Team
Mechanisms of Repression by Polycomb Group Proteins
Presentation
The control of cell identity entails a precise orchestration of gene expression programs. The processesses that control gene expression are responsible for generating distinct cellular identities from a single genome. Although transcription factors play a crucial role in the establishment and maintenance of transcriptional networks, their action is modulated by chromatin. This nucleoproteic structure is regulated by the combination of histone modifications, DNA methylation, histone variant deposition and nucleosome occupancy. The precise arrangement of these chromatin modifications is governed by a battery of enzymes, whose activity must be controlled precisely and dynamically.
The Polycomb machinery plays an important role in the maintenance of cell identity by promoting a chromatin state refractory to gene expression. It is composed of several families of multiprotein complexes that are proposed to work together to maintain repression (Figure 1). The two major complexes are PRC1 and PRC2, standing for Polycomb Repressive Complex 1 and 2 respectively.

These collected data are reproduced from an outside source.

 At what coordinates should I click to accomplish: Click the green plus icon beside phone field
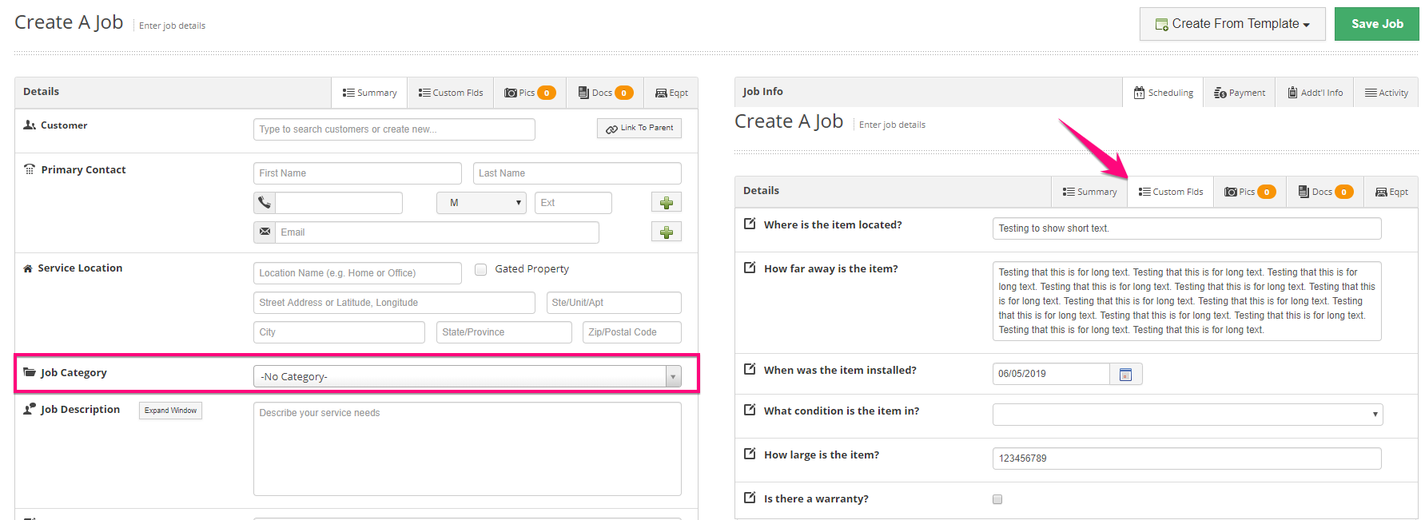coord(666,203)
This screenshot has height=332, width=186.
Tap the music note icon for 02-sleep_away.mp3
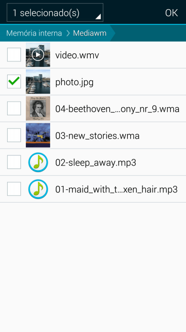pyautogui.click(x=38, y=162)

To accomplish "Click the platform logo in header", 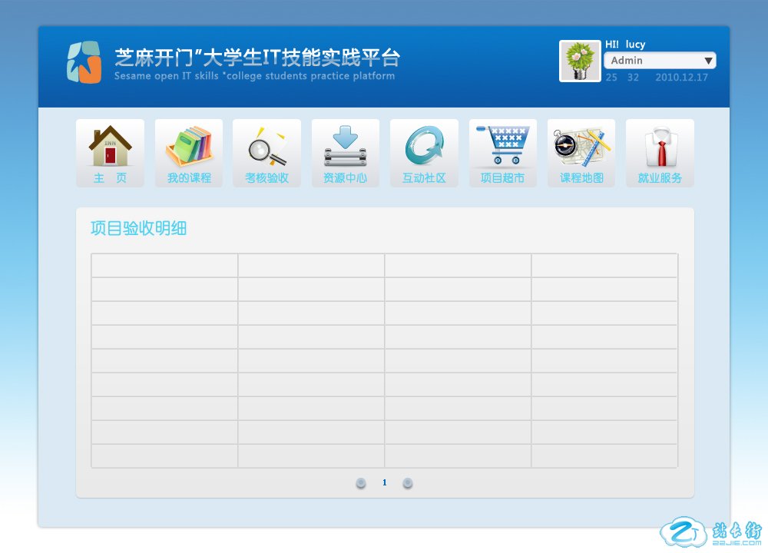I will (84, 62).
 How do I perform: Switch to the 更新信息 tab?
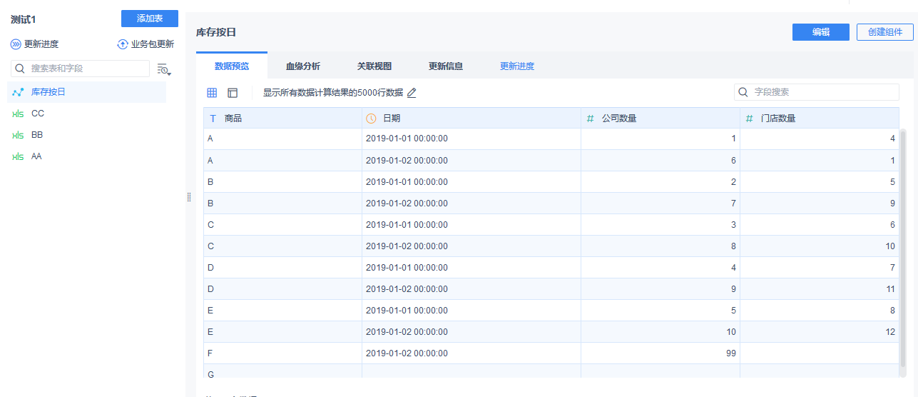pos(446,66)
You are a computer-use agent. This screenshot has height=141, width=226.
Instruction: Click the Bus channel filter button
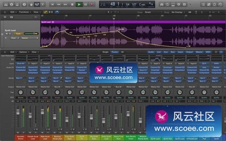click(173, 52)
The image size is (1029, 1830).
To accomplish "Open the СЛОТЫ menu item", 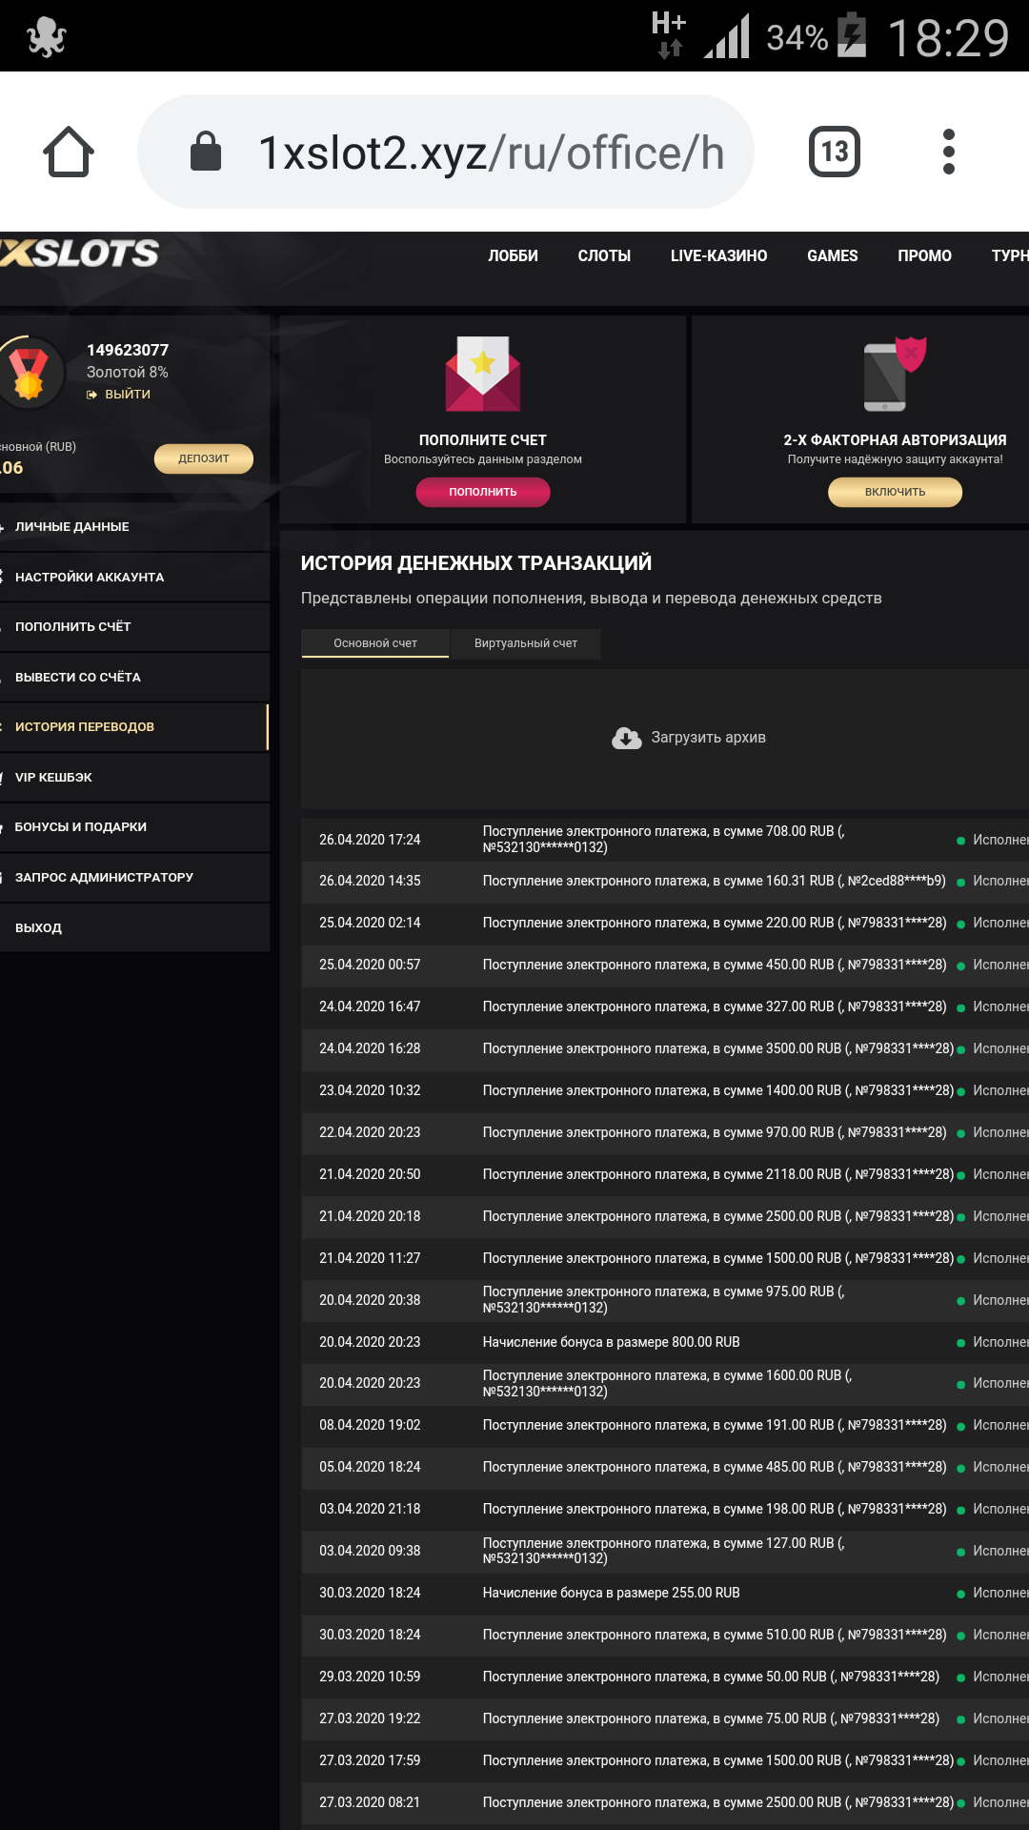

PRC2 is a four-polypeptide complex, which is responsible for the deposition of H3K27me2/3. In addition to this core complex, several facultative cofactors (AEBP2, JARID2, PCL1/2/3, EPOP, EZHIP) interact with PRC2 and modulate both its enzymatic activity and its interaction with chromatin. We have a strong focus on the characterization of JARID2 and EZHIP (Figure 1), which respectively stimulate and limit PRC2 activity.
PRC1 complex compacts chromatin and deposits the mono-ubiquitination of histone H2A. This activity is counteracted by the BAP1 deubiquitinase complex. We are interested in determining how BAP1 limits the activity of PRC1. We are also studying the relative contributions of PRC1 and PRC2 to transcriptional repression.
Alterations in cell identity are required for neoplastic transformation. Not surprisingly, genetic mutations that affect the Polycomb machinery either directly (e.g. mutations in PRC2 enzymatic subunit) or indirectly (e.g. mutations of BAP1 or other chromatin modifiers that antagonize or cooperate with Polycomb proteins) are recurrent in cancers. We have developed various approaches to study how these mutations affect the epigenetic landscape and to try to identify novel therapeutic strategies to specifically target these cancers.